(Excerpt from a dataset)
◇ ◇ ◇ ◇
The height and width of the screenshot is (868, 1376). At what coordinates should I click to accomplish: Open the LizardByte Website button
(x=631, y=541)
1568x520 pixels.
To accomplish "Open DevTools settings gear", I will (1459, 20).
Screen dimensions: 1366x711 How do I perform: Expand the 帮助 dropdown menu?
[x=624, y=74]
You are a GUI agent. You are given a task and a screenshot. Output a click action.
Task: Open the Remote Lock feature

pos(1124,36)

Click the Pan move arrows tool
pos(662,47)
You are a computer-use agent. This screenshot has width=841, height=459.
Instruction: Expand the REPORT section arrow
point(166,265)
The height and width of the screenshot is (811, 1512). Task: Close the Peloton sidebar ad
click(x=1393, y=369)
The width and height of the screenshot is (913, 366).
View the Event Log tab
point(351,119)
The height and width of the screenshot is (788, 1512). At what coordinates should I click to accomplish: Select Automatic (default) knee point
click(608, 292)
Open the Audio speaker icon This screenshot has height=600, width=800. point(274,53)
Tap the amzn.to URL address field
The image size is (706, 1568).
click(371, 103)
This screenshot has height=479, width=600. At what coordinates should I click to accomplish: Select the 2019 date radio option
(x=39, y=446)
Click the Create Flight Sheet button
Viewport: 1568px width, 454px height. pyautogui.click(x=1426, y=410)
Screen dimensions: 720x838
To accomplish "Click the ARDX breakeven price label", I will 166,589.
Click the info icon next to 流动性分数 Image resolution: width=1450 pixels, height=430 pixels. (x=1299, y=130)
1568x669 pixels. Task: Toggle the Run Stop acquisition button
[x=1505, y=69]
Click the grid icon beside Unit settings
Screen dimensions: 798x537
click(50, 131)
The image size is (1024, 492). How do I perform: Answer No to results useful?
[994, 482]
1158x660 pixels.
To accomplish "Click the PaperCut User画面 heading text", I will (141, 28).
◇ ◇ ◇ ◇
• [TASK TO COMPLETE]:
Turn everything from the line containing "Click the Pan move arrows tool" down to the line containing "click(x=1393, y=369)" into a two-column CSV with the headers text and answer. Use one row per answer, put each field in quotes, and replace any line breaks with spaces.

• [FULL SOLUTION]:
text,answer
"Click the Pan move arrows tool","pos(662,47)"
"You are a computer-use agent. This screenshot has width=841, height=459. Instruction: Expand the REPORT section arrow","point(166,265)"
"The height and width of the screenshot is (811, 1512). Task: Close the Peloton sidebar ad","click(x=1393, y=369)"